*** LISTED ENTRIES Section Begins ***
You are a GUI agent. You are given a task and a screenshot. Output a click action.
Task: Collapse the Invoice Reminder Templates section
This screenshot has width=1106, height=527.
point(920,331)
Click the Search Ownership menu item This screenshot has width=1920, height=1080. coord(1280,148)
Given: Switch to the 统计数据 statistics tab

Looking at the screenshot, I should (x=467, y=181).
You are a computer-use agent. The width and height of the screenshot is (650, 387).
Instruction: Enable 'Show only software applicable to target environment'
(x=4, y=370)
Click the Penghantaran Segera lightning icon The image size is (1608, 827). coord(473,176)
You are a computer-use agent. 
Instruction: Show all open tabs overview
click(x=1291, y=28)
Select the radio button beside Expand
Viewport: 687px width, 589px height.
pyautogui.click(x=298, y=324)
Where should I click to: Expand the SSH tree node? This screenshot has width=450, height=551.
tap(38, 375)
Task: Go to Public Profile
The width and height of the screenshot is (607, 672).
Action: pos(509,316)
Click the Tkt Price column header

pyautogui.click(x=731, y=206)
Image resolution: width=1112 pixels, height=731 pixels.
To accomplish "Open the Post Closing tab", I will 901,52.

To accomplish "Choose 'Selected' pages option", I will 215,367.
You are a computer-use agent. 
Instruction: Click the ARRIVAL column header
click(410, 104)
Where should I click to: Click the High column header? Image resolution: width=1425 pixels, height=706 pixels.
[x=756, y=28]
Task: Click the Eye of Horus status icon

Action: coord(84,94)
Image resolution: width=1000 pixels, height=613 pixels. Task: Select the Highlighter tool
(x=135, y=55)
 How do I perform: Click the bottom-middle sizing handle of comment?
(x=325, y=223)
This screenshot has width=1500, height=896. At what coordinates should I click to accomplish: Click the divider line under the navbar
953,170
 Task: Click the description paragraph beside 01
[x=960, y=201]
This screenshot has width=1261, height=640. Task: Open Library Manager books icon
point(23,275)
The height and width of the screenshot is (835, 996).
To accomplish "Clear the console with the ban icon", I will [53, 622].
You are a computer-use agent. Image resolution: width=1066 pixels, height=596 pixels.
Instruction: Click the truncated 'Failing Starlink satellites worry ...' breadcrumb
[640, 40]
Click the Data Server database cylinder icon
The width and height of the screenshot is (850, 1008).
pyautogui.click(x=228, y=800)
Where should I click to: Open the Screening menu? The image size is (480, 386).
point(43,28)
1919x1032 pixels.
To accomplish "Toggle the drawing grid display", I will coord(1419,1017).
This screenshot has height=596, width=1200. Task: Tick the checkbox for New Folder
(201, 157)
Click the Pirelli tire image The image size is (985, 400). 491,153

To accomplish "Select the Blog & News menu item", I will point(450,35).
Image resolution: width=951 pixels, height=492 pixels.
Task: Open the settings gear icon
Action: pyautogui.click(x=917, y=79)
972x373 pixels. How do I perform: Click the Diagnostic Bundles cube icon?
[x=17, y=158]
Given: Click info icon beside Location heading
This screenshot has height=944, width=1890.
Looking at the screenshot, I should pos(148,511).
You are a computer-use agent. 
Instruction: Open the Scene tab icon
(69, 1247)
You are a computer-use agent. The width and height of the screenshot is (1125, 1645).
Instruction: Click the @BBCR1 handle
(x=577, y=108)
*** LISTED ENTRIES Section Ends ***
Every record above is to be copied out exactly.

* FINISHED TASK:
You are a GUI agent. You are given a task and a screenshot. Output a click action.
Task: Collapse the Invoice Reminder Templates section
This screenshot has width=1106, height=527.
point(920,331)
Click the Search Ownership menu item This screenshot has width=1920, height=1080. coord(1280,148)
Given: Switch to the 统计数据 statistics tab

Looking at the screenshot, I should (x=467, y=181).
You are a computer-use agent. The width and height of the screenshot is (650, 387).
Instruction: Enable 'Show only software applicable to target environment'
(x=4, y=370)
Click the Penghantaran Segera lightning icon The image size is (1608, 827). coord(473,176)
You are a computer-use agent. 
Instruction: Show all open tabs overview
click(x=1291, y=28)
Select the radio button beside Expand
Viewport: 687px width, 589px height.
pyautogui.click(x=298, y=324)
Where should I click to: Expand the SSH tree node? This screenshot has width=450, height=551.
tap(38, 375)
Task: Go to Public Profile
The width and height of the screenshot is (607, 672).
Action: pos(509,316)
Click the Tkt Price column header

pyautogui.click(x=731, y=206)
Image resolution: width=1112 pixels, height=731 pixels.
To accomplish "Open the Post Closing tab", I will 901,52.

To accomplish "Choose 'Selected' pages option", I will 215,367.
You are a computer-use agent. 
Instruction: Click the ARRIVAL column header
click(410, 104)
Where should I click to: Click the High column header? Image resolution: width=1425 pixels, height=706 pixels.
[x=756, y=28]
Task: Click the Eye of Horus status icon

Action: coord(84,94)
Image resolution: width=1000 pixels, height=613 pixels. Task: Select the Highlighter tool
(x=135, y=55)
 How do I perform: Click the bottom-middle sizing handle of comment?
(x=325, y=223)
This screenshot has width=1500, height=896. At what coordinates should I click to accomplish: Click the divider line under the navbar
953,170
 Task: Click the description paragraph beside 01
[x=960, y=201]
This screenshot has width=1261, height=640. Task: Open Library Manager books icon
point(23,275)
The height and width of the screenshot is (835, 996).
To accomplish "Clear the console with the ban icon", I will [53, 622].
You are a computer-use agent. Image resolution: width=1066 pixels, height=596 pixels.
Instruction: Click the truncated 'Failing Starlink satellites worry ...' breadcrumb
[640, 40]
Click the Data Server database cylinder icon
The width and height of the screenshot is (850, 1008).
pyautogui.click(x=228, y=800)
Where should I click to: Open the Screening menu? The image size is (480, 386).
point(43,28)
1919x1032 pixels.
To accomplish "Toggle the drawing grid display", I will coord(1419,1017).
This screenshot has height=596, width=1200. Task: Tick the checkbox for New Folder
(201, 157)
Click the Pirelli tire image The image size is (985, 400). 491,153

To accomplish "Select the Blog & News menu item", I will point(450,35).
Image resolution: width=951 pixels, height=492 pixels.
Task: Open the settings gear icon
Action: pyautogui.click(x=917, y=79)
972x373 pixels. How do I perform: Click the Diagnostic Bundles cube icon?
[x=17, y=158]
Given: Click info icon beside Location heading
This screenshot has height=944, width=1890.
Looking at the screenshot, I should pos(148,511).
You are a computer-use agent. 
Instruction: Open the Scene tab icon
(69, 1247)
You are a computer-use agent. The width and height of the screenshot is (1125, 1645).
Instruction: Click the @BBCR1 handle
(x=577, y=108)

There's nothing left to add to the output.